### DÉTAIL DE LA TÂCHE
Recopiez sans rien changer les lignes situées entre celle qui contient « 786x705 pixels. Task: Copy » et celle qui contient « Action: 11,29 », ces deux lignes comprises.

### ENTRÉES FOURNIES
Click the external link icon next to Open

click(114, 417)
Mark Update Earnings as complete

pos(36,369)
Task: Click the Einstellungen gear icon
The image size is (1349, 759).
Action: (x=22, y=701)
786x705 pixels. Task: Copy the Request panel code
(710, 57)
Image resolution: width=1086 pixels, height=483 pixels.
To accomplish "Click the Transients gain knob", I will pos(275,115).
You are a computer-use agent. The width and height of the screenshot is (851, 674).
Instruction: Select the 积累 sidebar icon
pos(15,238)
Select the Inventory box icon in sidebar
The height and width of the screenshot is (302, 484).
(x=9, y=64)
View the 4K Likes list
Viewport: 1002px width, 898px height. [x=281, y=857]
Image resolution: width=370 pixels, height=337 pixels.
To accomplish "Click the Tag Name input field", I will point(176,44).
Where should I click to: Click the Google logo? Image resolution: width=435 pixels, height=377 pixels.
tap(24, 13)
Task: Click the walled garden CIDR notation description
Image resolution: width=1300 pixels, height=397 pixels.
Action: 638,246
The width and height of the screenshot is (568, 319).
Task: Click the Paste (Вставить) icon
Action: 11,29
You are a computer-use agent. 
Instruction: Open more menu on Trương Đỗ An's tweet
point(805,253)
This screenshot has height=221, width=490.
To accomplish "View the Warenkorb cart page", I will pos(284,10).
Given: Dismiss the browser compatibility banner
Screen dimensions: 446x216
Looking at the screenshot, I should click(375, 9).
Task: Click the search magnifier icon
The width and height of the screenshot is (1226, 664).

### RÉSULTAT ATTENDU
786x705 pixels. Task: Copy the Request panel code
(710, 57)
Image resolution: width=1086 pixels, height=483 pixels.
To accomplish "Click the Transients gain knob", I will pos(275,115).
You are a computer-use agent. The width and height of the screenshot is (851, 674).
Instruction: Select the 积累 sidebar icon
pos(15,238)
Select the Inventory box icon in sidebar
The height and width of the screenshot is (302, 484).
(x=9, y=64)
View the 4K Likes list
Viewport: 1002px width, 898px height. [x=281, y=857]
Image resolution: width=370 pixels, height=337 pixels.
To accomplish "Click the Tag Name input field", I will point(176,44).
Where should I click to: Click the Google logo? Image resolution: width=435 pixels, height=377 pixels.
tap(24, 13)
Task: Click the walled garden CIDR notation description
Image resolution: width=1300 pixels, height=397 pixels.
Action: 638,246
The width and height of the screenshot is (568, 319).
Task: Click the Paste (Вставить) icon
Action: 11,29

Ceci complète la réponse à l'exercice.